De acordo com o CNJ, o Brasil tem a terceira maior população prisional do mundo, com mais de 800 mil presos, sendo que 41% deles são provisórios, ou seja, ainda não foram julgados. A taxa de ocupação das unidades prisionais é de 175%, o que significa que há quase o dobro de presos do que de vagas disponíveis.
Para o advogado criminalista e professor de Direito Penal da Universidade de São Paulo (USP), Gustavo Badaró, o projeto de lei que acaba com a saída temporária é “inconstitucional, ineficaz e contraproducente”. Ele afirma que a medida fere o princípio da individualização da pena, previsto na Constituição, e que não tem impacto na redução da criminalidade.
“Não há nenhum estudo sério que demonstre que a saída temporária aumenta a criminalidade ou a reincidência. Pelo contrário, há estudos que mostram que a saída temporária diminui a reincidência, porque é um mecanismo de ressocialização, de manutenção dos vínculos familiares e sociais do preso”, disse Badaró em entrevista ao G1.
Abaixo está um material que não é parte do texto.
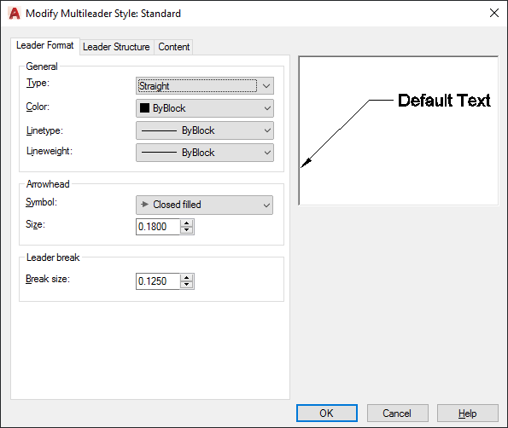508x428 pixels.
Task: Click the Cancel button
Action: 397,414
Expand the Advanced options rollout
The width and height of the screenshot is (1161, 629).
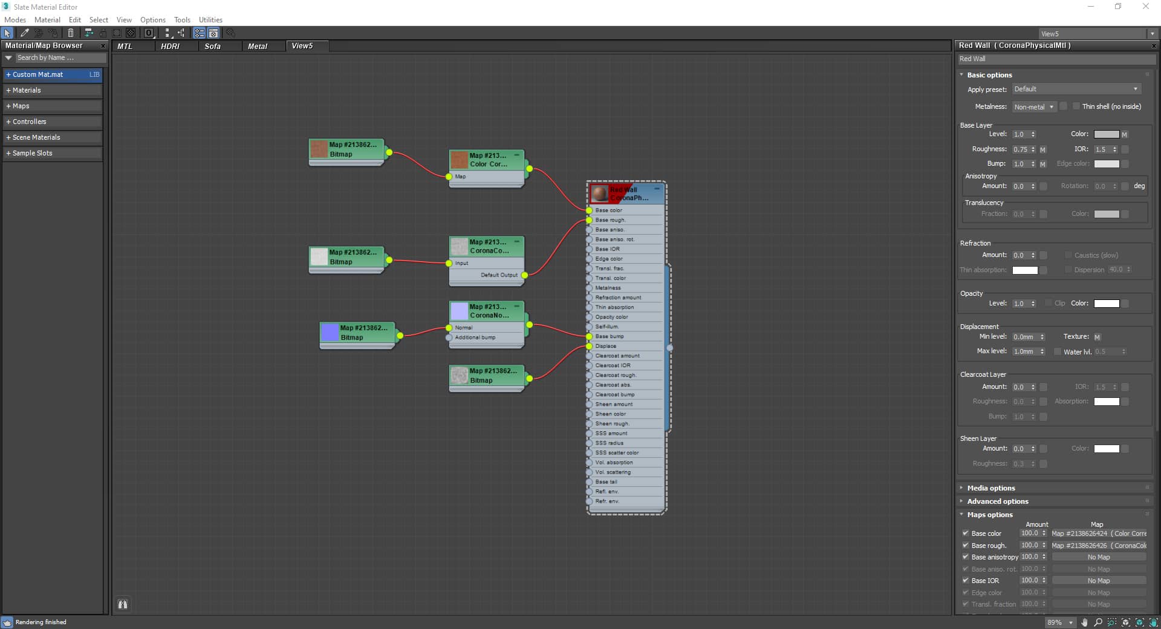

O advogado também critica a exigência do exame criminológico para a progressão de regime, que ele considera uma medida “arcaica e ultrapassada”. Ele explica que o exame era obrigatório até 2003, quando foi revogado pela Lei de Execuções Penais, por ser considerado ineficiente e subjetivo.
“O exame criminológico é uma avaliação psicológica e psiquiátrica do preso, que depende muito do critério do profissional que o realiza. Não há uma metodologia científica que possa garantir que o preso vai ou não se adaptar ao novo regime. Além disso, o exame gera uma burocracia e uma demora na concessão da progressão, o que prejudica o preso e a sociedade”, afirmou.
Badaró defende que a progressão de regime seja baseada em critérios objetivos, como o cumprimento de parte da pena, o bom comportamento e a participação em atividades educativas e laborais. Ele também ressalta que a progressão é um direito do preso e um dever do Estado, e que não pode ser confundida com impunidade ou benevolência.
“A progressão de regime é uma forma de graduar a pena, de acordo com a evolução do preso. Não se trata de um favor ou de uma concessão, mas de um direito previsto em lei. A progressão não significa que o preso está livre, mas que ele passa a cumprir a pena em condições menos rigorosas, mas ainda sob a fiscalização do Estado”, disse.